Gastfreundschaft

Die Residenzorte

Bevor die ersten Töne gemeinsam geformt werden konnten, brauchte dieses Projekt Orte, die mehr sind als Kulisse. Räume, die etwas in den Musikern auslösen – nicht durch Programm oder Anspruch, sondern durch Atmosphäre. Zwei solcher Orte fanden sich: Heek und Schwalenberg. Jeder von ihnen wirkte auf seine Weise, nicht als Gegenpole, sondern als zwei unterschiedliche Lichtquellen, unter denen das Material anders schimmerte.

Heek trug eine Stille in sich, die nicht abschirmte, sondern sammelte. Die Landesmusikakademie bot keine Abgeschiedenheit im romantischen Sinn, sondern eine Klarheit, die das Arbeiten erleichterte. Die Musiker der ersten Jumelage-Formation – Alberto Arteta, Claudio Vignali, Ugonna Okegwo, Romy Camerun und ich selbst – fanden hier einen Klang, der sich aus Konzentration speiste: lyrisch, transparent, bewusst geführt. Die Ruhe des Ortes setzte sich in der Musik fort, nicht als Zurückhaltung, sondern als feine Kontrolle der Linien. Doch ebenso wichtig waren die Wege, die wir gemeinsam gingen: der Besuch im Glockenmuseum, die Gespräche in Restaurants, Begegnungen mit Menschen in Enschede, die Ugonnas Verbindung zu seiner „Scholle“ aufnahmen und spiegelten. All dies floss ein – kaum hörbar, aber spürbar – in eine Musik, die ihren Innenraum weitete.

Von Anfang an war mir wichtig, dass die Arbeit nicht in den Mauern der Akademie endet. Wir nahmen uns bewusst Zeit, die Umgebung zu sehen, gemeinsam oder jeder für sich. Es gab keine strikten Arbeitszeiten, und doch arbeiteten wir täglich viele Stunden bis in den Abend hinein – getragen von einer Atmosphäre, die Anstrengung und Freiheit zugleich zuließ. In Gescher besuchten wir das Glockenmuseum, in Enschede und Münster ließen wir uns Zeit, die Orte zu erleben. Für unsere Gäste waren diese Eindrücke nachhaltig: Das Münsterland erwies sich als eine Landschaft, die man nicht nur bereisen, sondern erleben kann.

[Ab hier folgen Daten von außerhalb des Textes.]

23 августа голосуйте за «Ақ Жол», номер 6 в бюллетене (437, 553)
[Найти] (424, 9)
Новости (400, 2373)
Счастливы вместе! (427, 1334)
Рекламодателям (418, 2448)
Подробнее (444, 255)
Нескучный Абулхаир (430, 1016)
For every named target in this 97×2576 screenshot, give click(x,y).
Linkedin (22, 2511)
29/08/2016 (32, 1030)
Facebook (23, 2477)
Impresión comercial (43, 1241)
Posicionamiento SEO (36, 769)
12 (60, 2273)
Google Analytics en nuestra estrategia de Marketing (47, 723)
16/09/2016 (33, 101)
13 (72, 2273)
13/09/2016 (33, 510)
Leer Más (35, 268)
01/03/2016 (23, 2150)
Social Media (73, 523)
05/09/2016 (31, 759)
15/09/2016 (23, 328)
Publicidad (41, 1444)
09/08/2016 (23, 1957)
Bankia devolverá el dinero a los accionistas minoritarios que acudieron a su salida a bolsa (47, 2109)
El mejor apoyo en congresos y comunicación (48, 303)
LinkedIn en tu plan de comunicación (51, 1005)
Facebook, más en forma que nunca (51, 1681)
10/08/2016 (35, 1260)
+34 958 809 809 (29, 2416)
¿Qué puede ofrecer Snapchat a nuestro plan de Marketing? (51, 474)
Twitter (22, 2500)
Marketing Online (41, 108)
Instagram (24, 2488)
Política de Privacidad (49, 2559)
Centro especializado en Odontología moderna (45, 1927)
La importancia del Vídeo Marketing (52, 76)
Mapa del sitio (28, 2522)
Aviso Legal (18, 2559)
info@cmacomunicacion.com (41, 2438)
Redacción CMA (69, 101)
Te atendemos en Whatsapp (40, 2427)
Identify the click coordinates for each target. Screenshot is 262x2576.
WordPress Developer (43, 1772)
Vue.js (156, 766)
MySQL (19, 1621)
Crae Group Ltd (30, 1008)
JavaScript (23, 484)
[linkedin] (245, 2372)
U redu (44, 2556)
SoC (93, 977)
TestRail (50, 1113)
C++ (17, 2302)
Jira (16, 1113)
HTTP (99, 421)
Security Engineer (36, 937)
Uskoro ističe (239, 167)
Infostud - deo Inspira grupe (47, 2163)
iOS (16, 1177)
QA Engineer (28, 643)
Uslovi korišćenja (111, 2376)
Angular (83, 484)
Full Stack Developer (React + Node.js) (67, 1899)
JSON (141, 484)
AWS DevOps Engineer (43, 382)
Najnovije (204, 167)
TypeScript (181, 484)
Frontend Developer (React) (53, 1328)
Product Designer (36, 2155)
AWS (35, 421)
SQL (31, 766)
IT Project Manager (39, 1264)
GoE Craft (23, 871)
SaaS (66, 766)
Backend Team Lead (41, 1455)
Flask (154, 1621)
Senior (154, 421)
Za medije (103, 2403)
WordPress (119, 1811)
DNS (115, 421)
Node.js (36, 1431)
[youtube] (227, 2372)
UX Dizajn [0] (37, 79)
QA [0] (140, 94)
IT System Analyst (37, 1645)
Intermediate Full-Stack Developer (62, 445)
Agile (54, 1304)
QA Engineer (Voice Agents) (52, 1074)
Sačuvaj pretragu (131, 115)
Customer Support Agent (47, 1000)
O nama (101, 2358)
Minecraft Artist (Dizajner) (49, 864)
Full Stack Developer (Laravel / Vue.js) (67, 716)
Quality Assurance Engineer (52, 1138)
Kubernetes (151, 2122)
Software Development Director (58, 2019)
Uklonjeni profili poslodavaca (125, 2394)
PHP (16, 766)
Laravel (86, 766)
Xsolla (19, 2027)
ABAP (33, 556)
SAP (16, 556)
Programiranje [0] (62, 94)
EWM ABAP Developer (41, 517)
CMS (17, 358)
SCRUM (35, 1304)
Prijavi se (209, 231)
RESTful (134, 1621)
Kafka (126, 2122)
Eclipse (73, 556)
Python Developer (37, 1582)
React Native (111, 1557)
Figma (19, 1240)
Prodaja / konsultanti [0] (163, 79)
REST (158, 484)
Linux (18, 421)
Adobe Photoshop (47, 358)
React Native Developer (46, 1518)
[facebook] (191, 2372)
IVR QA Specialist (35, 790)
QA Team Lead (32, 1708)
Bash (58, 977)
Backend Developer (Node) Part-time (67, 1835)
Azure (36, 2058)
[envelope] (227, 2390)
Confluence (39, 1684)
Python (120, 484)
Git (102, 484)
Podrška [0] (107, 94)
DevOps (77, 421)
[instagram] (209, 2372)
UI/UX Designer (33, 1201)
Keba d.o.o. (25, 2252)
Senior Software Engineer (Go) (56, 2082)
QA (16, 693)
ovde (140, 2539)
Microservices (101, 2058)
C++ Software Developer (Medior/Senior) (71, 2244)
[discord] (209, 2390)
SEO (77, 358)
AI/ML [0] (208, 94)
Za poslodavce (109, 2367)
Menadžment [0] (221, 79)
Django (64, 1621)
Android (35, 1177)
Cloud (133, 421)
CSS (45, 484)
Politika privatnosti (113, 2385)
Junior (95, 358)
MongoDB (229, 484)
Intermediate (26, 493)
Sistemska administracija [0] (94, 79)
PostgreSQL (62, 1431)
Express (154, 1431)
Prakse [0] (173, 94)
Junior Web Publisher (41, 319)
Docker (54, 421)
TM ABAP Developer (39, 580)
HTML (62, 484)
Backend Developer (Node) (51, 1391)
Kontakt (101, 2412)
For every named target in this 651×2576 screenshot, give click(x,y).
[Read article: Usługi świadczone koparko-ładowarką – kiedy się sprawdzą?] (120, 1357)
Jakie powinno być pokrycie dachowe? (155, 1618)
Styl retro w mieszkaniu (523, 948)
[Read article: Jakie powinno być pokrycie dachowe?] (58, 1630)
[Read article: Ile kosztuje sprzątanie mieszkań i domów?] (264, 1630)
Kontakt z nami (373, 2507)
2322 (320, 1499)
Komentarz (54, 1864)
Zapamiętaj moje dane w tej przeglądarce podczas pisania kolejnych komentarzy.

Schwalenberg wirkte anders – nicht lauter, nicht bunter, sondern offener. Das Künstlerhaus, die Fachwerkhöfe, die Hänge, das Licht über dem Tal: all das schuf eine weichere Kontur, in der die zweite Jumelage-Band – Kristina Fuchs, Noé Clerc, Fabrice Alleman und Theo de Jong – ihren ganz eigenen Ton fand. Hier entstanden Linien, die sich freier bewegten, beeinflusst von Pat Methenys Weite und von kleinen Fusion-Pulsen, die das Material atmen ließen. Wir waren in vielen Häusern zu Gast: im Pohlhof mit seiner hervorragenden Küche und seinen Weinen, im Berggarten, im Malkasten-Hotel. Die Wanderungen durch die Landschaft, die fast mediterrane Wärme einzelner Tage, die Offenheit der Menschen – all das schuf einen Resonanzboden, der die Musik nicht festhielt, sondern ausbreitete.

So waren Heek und Schwalenberg keine Gegensätze und keine Funktionsräume. Sie waren zwei Orte, die ihre Wirkungen nicht erzwangen, sondern anboten. Zwei Atmosphären, die den Musikern erlaubten, unterschiedlich zu hören, unterschiedlich zu spielen, unterschiedlich zu riskieren. Und in dieser Vielfalt wuchs die Erkenntnis: Die Residenzorte sind nicht Bühnen, sondern Teil des Werkes. Sie geben der Musik jene Farbe, die man nicht komponieren kann – nur finden.